Liegen die Voraussetzungen des § 72 NAG vor, so ist ungeachtet des Wortlautes des Gesetzes ("kann") die in § 74 NAG ausnahmsweise vorgesehene Antragstellung im Inland zuzulassen, wobei diese Zulassung im Rechtsweg erzwungen werden kann. § 72 NAG stellt auf mit besonderen Gefährdungen bzw. Notlagen verbundene Lebensumstände eines Fremden ab, die dazu Anlass geben, diesem aus humanitären Gründen eine Aufenthaltsbewilligung zukommen zu lassen. Weiters liegen besonders berücksichtigungswürdige Fälle im Sinn dieser Bestimmung dann vor, wenn - ausnahmsweise - ein aus Art. 8 EMRK direkt abzuleitender Anspruch besteht (vgl. etwa das hg.
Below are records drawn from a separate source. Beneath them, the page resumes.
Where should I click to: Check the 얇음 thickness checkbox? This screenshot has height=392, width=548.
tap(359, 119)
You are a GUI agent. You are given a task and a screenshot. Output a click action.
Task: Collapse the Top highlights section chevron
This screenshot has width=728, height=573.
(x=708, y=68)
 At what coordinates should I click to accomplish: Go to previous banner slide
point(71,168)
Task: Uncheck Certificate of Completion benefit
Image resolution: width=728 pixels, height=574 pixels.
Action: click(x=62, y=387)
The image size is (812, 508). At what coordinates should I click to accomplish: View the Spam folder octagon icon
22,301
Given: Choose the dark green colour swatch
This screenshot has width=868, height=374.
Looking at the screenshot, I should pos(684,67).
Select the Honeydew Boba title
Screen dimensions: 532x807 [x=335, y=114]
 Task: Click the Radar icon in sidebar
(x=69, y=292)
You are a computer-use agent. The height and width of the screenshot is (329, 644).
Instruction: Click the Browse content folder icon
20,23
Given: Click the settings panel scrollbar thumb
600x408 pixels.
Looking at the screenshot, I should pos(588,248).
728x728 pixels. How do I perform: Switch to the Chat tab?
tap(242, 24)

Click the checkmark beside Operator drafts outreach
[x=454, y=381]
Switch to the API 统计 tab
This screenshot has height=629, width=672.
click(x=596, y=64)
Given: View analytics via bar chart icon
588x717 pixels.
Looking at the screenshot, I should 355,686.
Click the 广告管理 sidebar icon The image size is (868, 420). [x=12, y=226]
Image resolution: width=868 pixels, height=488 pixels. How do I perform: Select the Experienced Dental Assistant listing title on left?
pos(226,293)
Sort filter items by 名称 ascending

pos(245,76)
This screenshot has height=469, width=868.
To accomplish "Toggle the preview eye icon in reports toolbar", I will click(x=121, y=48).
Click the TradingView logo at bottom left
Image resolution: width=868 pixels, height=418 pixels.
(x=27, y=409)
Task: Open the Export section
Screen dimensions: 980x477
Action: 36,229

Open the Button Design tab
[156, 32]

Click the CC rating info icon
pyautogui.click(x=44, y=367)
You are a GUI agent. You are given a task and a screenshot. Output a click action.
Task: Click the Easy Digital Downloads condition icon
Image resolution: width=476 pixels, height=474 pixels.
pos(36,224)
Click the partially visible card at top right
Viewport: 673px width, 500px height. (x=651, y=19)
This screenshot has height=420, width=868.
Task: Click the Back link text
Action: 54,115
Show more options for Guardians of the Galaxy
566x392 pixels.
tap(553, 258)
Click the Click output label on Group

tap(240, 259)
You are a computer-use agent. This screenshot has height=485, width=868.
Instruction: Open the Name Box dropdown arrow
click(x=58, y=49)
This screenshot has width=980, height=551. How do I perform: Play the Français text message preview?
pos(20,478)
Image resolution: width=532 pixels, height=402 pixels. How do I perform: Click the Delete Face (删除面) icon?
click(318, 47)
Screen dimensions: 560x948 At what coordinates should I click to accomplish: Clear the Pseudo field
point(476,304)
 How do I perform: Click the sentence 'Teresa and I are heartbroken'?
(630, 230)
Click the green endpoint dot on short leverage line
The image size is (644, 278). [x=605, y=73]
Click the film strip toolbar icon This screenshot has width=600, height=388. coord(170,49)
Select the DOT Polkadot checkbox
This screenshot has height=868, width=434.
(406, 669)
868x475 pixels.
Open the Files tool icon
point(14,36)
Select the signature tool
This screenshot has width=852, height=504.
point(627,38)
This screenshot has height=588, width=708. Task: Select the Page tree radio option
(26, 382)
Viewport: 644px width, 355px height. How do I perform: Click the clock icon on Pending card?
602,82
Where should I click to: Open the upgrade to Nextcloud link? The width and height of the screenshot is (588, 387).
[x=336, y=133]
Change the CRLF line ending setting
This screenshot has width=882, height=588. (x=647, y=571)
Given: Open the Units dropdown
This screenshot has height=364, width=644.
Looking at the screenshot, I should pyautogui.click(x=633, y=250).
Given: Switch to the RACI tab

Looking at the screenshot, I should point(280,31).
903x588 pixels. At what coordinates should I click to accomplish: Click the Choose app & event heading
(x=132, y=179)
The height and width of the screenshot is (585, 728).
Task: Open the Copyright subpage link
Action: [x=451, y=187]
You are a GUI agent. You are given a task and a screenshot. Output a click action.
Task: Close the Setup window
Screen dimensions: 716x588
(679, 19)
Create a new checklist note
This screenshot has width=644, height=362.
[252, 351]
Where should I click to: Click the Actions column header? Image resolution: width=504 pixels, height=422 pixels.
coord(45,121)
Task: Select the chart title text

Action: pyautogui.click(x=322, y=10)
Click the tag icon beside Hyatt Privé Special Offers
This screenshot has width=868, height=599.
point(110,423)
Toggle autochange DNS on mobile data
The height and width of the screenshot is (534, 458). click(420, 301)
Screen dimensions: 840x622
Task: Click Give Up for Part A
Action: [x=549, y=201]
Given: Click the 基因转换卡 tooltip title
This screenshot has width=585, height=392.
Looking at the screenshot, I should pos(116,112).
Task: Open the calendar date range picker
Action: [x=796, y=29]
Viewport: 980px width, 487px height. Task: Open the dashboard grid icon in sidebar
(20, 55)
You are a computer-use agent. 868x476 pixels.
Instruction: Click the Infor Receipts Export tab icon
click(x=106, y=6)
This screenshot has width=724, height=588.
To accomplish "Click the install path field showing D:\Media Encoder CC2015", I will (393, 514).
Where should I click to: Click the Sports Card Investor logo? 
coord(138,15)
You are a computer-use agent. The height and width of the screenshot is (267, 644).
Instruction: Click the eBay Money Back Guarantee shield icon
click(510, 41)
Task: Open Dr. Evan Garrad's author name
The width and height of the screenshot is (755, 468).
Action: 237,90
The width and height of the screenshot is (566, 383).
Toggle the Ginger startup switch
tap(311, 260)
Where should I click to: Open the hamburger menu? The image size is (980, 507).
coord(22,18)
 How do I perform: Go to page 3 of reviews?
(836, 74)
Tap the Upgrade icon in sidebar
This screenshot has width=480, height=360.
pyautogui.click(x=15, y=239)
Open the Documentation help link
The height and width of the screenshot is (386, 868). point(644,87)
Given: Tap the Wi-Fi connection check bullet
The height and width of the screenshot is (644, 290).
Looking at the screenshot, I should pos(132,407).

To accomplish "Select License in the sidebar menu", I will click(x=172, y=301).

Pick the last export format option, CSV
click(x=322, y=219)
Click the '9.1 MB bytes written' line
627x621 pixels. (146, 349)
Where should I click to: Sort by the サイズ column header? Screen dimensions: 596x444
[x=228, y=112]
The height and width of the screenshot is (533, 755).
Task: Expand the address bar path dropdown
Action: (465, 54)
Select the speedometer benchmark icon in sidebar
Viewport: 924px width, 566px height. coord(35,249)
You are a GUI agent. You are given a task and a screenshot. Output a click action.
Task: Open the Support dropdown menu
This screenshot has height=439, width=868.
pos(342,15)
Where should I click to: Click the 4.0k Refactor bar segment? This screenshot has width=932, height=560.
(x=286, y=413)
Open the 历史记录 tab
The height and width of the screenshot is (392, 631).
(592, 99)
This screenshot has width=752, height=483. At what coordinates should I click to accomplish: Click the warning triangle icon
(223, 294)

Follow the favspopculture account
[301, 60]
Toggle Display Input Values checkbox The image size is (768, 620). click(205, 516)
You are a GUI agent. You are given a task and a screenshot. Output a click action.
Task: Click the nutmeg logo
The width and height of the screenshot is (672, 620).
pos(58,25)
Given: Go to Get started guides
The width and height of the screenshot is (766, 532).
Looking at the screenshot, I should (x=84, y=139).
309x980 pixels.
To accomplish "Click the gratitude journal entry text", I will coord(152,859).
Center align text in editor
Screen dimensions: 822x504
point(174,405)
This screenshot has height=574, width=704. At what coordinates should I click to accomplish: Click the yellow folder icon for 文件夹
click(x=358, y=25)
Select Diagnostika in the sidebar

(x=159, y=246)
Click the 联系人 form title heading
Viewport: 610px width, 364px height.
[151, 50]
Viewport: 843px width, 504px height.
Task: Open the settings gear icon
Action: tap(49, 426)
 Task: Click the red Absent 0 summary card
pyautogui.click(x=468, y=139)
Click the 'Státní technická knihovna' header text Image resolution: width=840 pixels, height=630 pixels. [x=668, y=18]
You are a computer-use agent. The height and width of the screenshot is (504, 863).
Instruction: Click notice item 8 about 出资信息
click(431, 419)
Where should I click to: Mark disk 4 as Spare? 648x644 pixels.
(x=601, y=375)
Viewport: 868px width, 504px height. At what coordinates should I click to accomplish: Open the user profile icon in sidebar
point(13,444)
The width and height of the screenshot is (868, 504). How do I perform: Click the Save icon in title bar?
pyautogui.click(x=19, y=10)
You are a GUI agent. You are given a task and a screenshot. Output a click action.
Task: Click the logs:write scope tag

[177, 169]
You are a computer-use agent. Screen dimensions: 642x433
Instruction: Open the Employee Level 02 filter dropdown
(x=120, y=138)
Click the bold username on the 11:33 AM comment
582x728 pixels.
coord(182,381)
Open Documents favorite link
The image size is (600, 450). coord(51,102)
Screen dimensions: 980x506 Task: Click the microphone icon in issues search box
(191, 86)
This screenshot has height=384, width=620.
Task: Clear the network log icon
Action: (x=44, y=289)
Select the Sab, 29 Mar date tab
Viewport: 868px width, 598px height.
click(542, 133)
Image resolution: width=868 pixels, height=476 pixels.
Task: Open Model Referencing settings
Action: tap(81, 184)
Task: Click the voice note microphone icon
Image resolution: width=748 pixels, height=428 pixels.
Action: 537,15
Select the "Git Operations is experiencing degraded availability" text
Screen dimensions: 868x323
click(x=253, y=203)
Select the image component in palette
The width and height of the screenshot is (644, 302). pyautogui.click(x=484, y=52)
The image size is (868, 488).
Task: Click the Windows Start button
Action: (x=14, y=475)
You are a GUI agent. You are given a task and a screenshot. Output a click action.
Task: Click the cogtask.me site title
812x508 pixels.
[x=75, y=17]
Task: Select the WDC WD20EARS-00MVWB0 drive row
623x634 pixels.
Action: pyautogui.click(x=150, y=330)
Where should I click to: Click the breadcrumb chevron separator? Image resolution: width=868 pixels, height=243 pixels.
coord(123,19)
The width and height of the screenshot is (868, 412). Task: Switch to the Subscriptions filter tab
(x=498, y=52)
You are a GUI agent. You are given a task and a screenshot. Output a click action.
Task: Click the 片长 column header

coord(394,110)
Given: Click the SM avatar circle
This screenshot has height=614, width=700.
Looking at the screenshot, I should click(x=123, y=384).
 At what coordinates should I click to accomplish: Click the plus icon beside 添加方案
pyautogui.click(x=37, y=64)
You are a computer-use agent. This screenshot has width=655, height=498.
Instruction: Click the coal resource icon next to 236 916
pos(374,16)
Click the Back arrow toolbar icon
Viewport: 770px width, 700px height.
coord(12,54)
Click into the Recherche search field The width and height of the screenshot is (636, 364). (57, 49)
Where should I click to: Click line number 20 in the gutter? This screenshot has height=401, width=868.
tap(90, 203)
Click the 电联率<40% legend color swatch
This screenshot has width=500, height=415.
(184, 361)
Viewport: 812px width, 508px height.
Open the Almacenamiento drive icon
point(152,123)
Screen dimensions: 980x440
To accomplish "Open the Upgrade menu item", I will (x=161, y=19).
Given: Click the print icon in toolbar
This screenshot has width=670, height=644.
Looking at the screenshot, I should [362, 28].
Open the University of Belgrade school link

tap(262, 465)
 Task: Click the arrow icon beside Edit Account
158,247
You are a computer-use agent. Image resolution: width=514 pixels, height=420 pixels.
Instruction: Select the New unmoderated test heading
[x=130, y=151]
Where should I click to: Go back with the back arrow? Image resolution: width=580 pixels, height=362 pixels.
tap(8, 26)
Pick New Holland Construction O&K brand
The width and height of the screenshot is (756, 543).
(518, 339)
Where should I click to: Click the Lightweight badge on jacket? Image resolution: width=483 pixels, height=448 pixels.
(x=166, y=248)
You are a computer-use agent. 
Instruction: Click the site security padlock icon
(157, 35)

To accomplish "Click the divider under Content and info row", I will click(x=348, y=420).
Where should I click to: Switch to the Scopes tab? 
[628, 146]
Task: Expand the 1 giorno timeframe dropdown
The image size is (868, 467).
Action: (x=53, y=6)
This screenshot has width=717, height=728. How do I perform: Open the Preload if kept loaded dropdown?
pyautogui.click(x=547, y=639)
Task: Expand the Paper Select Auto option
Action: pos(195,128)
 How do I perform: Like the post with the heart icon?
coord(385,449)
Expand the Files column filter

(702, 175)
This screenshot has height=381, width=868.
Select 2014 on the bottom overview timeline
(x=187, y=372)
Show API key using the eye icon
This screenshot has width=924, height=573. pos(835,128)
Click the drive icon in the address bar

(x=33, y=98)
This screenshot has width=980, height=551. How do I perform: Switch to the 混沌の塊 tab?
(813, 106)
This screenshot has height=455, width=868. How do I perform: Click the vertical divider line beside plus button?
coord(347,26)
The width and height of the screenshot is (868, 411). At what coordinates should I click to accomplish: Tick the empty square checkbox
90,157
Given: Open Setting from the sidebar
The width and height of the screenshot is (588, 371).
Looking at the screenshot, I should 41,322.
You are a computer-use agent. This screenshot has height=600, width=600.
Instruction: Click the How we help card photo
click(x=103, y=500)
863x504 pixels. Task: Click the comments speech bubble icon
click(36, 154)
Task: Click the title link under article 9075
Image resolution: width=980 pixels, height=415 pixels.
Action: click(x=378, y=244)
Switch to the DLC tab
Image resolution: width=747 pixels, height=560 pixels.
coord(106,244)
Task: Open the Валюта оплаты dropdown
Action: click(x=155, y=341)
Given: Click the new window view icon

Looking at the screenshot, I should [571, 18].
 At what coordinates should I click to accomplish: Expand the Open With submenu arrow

Erkenntnis vom , 2008/22/0412, mwN).

Diese Rechtslage verkennend hat die belangte Behörde allein darauf abgestellt, ob asylrelevante Gründe oder Gründe, welche die Außerlandesschaffung des Beschwerdeführers nach Art. 3 EMRK hindern würden, vorlägen. Jedoch lehnte sie es von vornherein ab, auf die persönlichen Verhältnisse des Beschwerdeführers einzugehen und eine Prüfung mit Blick auf Art. 8 EMRK durchzuführen, was nach dem Gesagten aber erforderlich gewesen wäre. In diesem Zusammenhang traf die belangte Behörde auch keine näheren Feststellungen, die diese Beurteilung ermöglicht hätten, obwohl der Beschwerdeführer bereits im Verwaltungsverfahren vorgebracht hätte, es sei ihm nicht möglich, nach China zurückzukehren, um dort den Antrag zu stellen und auf die Erledigung zu warten, weil er seine "Arbeit verlieren" würde, von seiner Familie getrennt würde und er nicht wüsste, was er ohne Familie "in China machen sollte".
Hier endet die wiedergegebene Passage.